恐竜時代から鳥は北極にいた!
今回の発見は、アラスカ北部のコルヴィル川沿いにある「プリンス・クリーク層」という地層で行われました。
この地域は恐竜化石の宝庫として知られてきましたが、近年では小型の鳥類化石も豊富に見つかる重要な調査地となっています。
研究チームはその最新調査で、2mm以下の極小の骨や歯をふるいにかけて集めるという緻密な方法を用い、ヒナを含む鳥の骨を多数発掘しました。
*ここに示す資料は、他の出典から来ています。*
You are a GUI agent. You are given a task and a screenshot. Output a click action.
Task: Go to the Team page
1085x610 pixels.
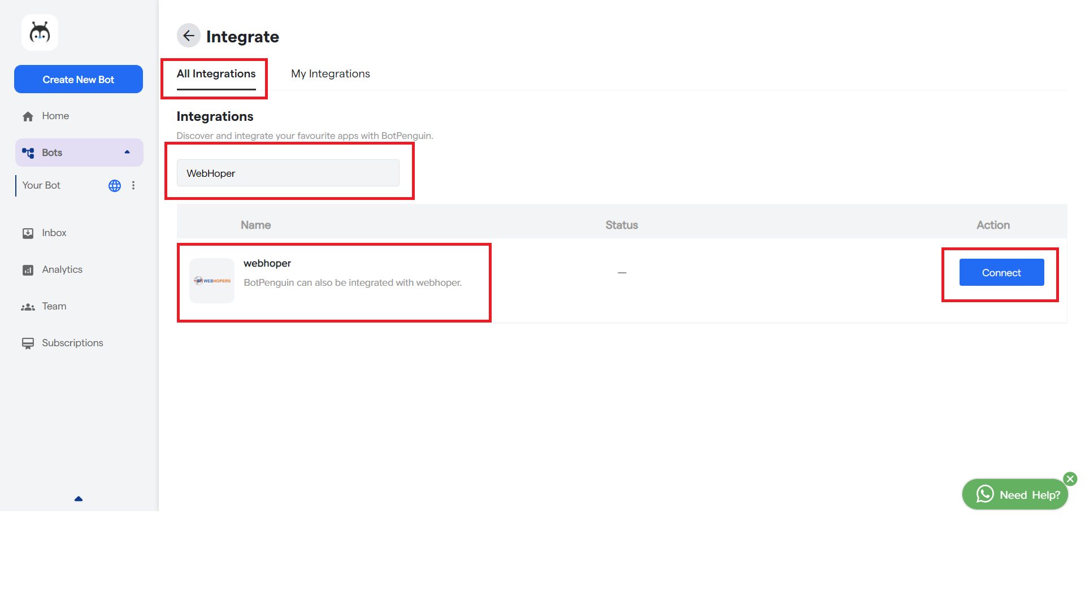click(54, 306)
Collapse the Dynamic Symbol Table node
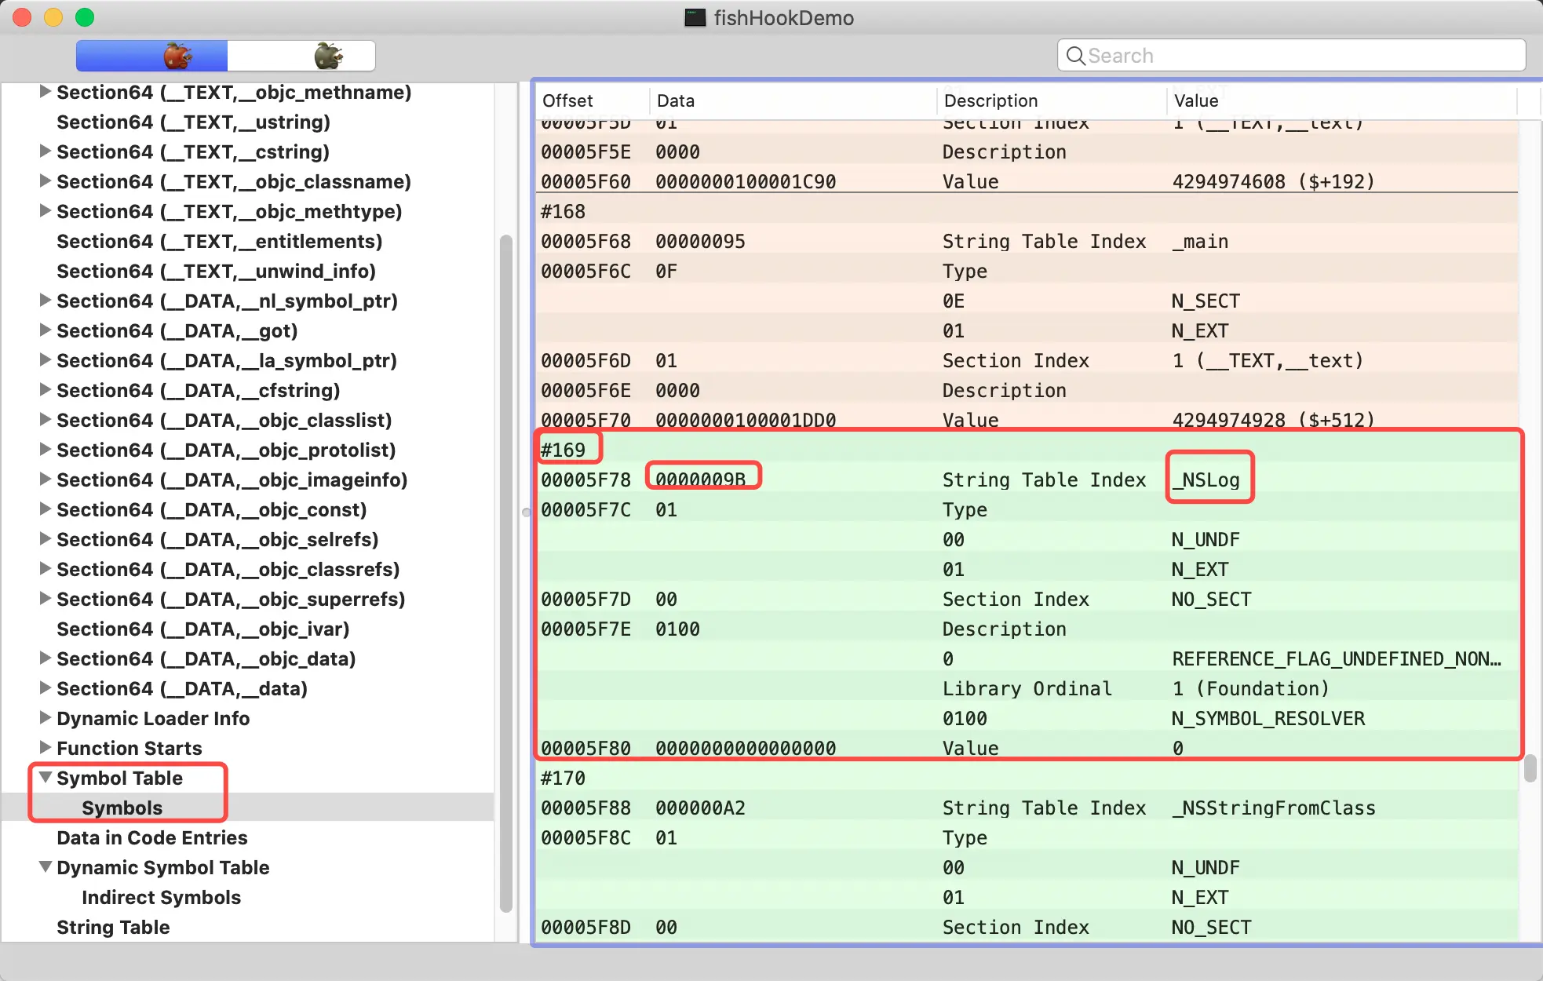 [46, 867]
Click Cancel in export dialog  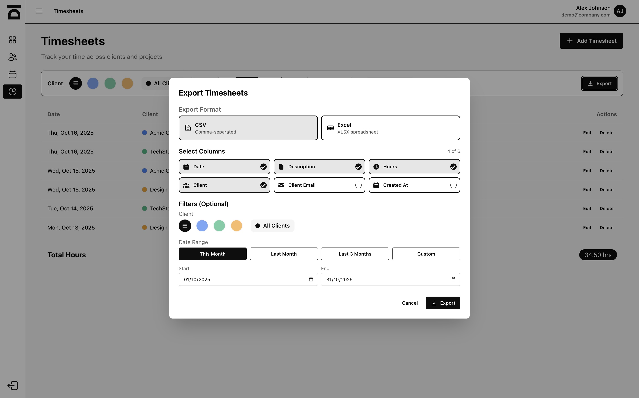pyautogui.click(x=409, y=303)
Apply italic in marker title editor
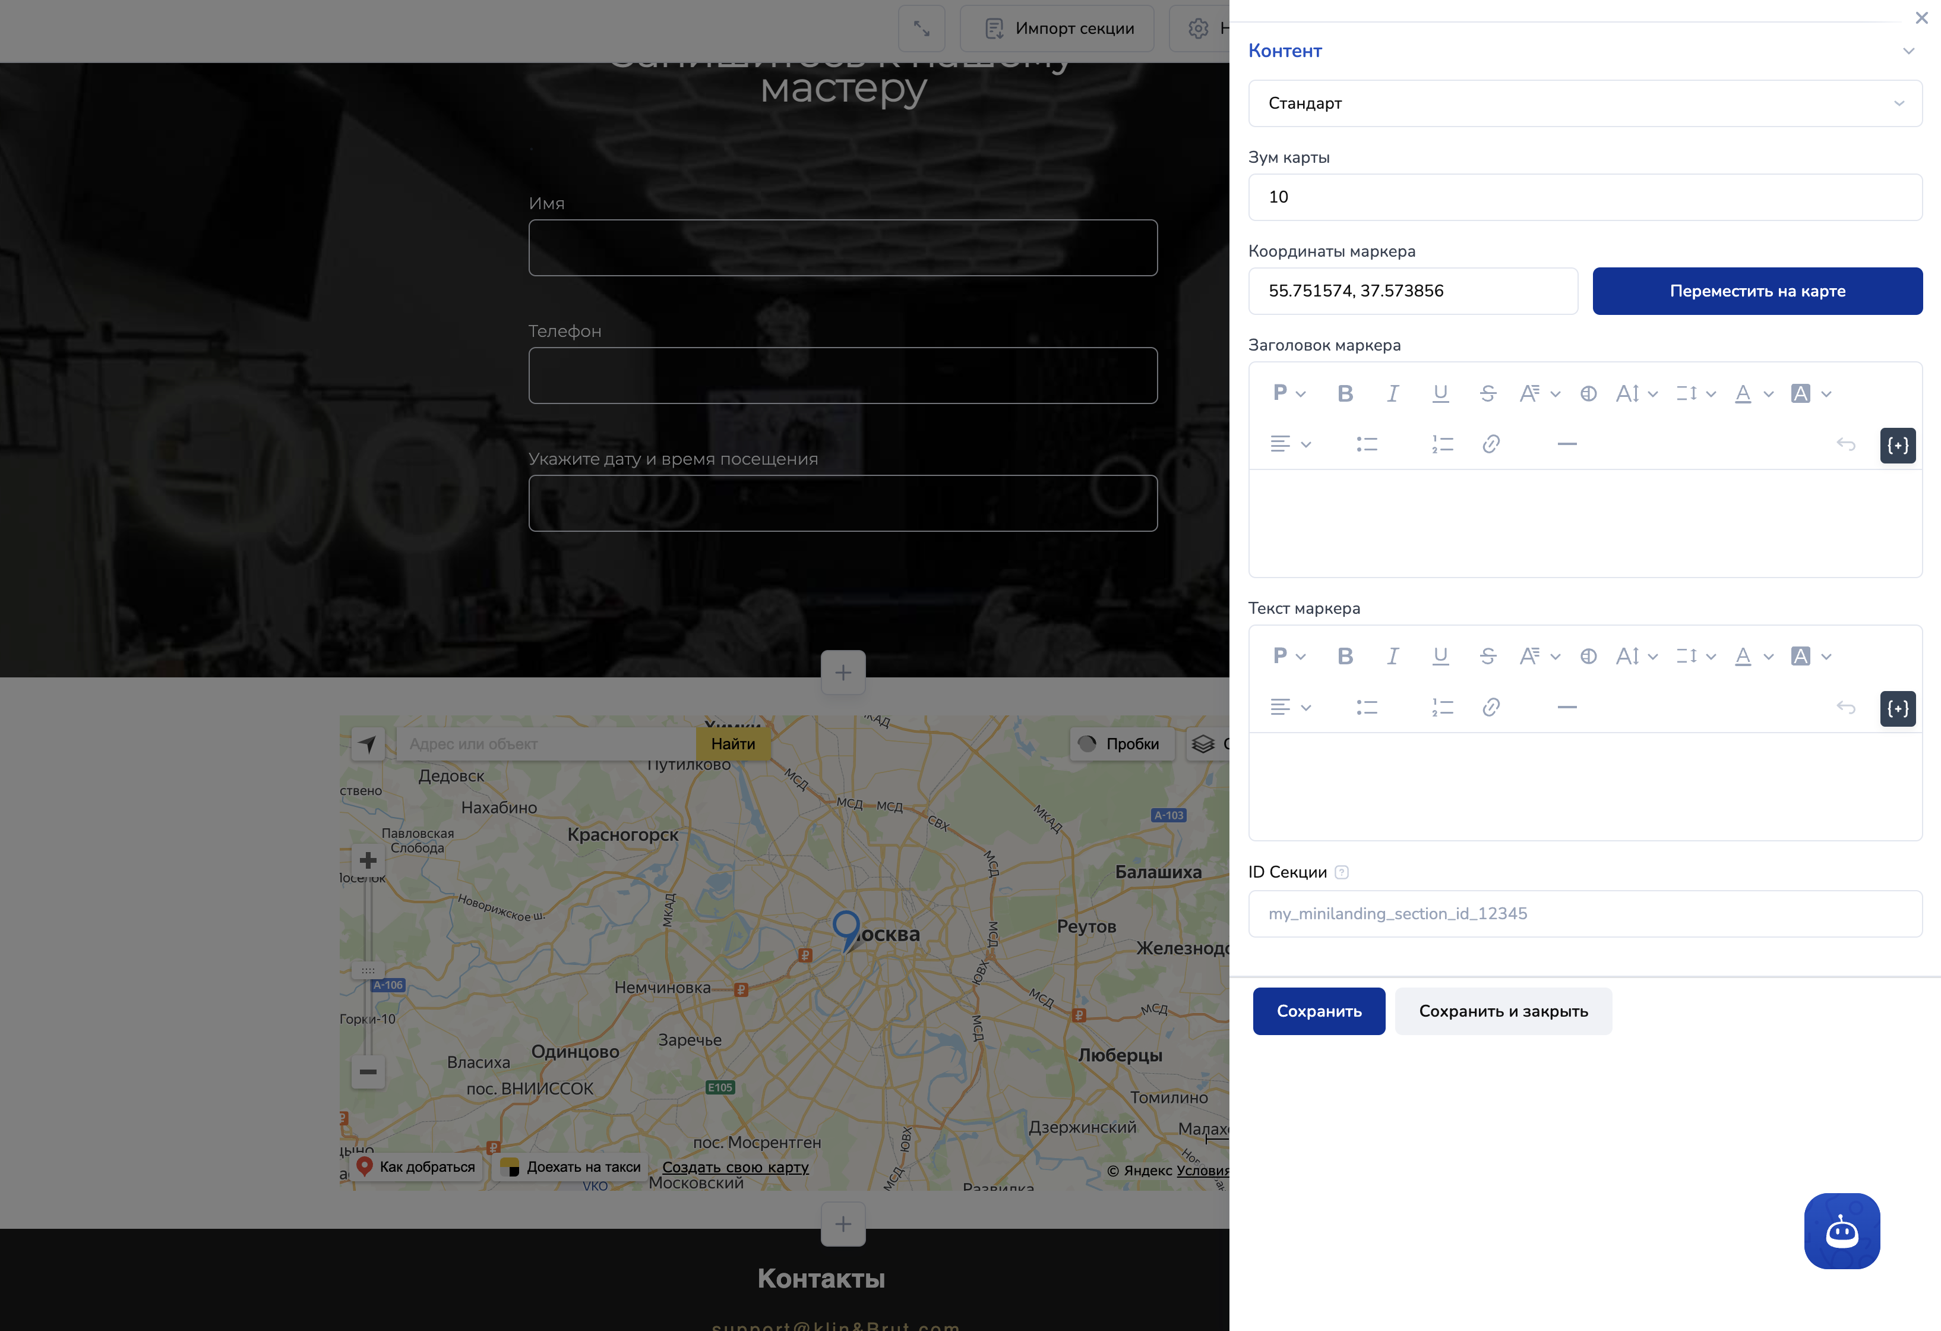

その数は50点以上にのぼり、なかには嘴(くちばし)に歯のある絶滅種ヘスペロルニス類や、カモメに似たイクチオルニス類、そして歯を持たない現生鳥類に近い種まで含まれていました。

これらの鳥たちは、今から約7300万年前、つまり恐竜たちがまだ地球を支配していた時代に、極寒の北極圏で実際に繁殖していた可能性が高いと考えられています。
それまでに最古とされていた極地での鳥の営巣の証拠は、約4650万年前の南極にいたペンギンでした。
今回の発見は、その記録をおよそ2500万年以上もさかのぼることになります。
現代でもシロフクロウやシロカモメなど、一部の鳥は北極で営巣します。
しかし彼らの祖先が恐竜時代からすでにそうしていたという証拠が示されたのは、今回が初めてです。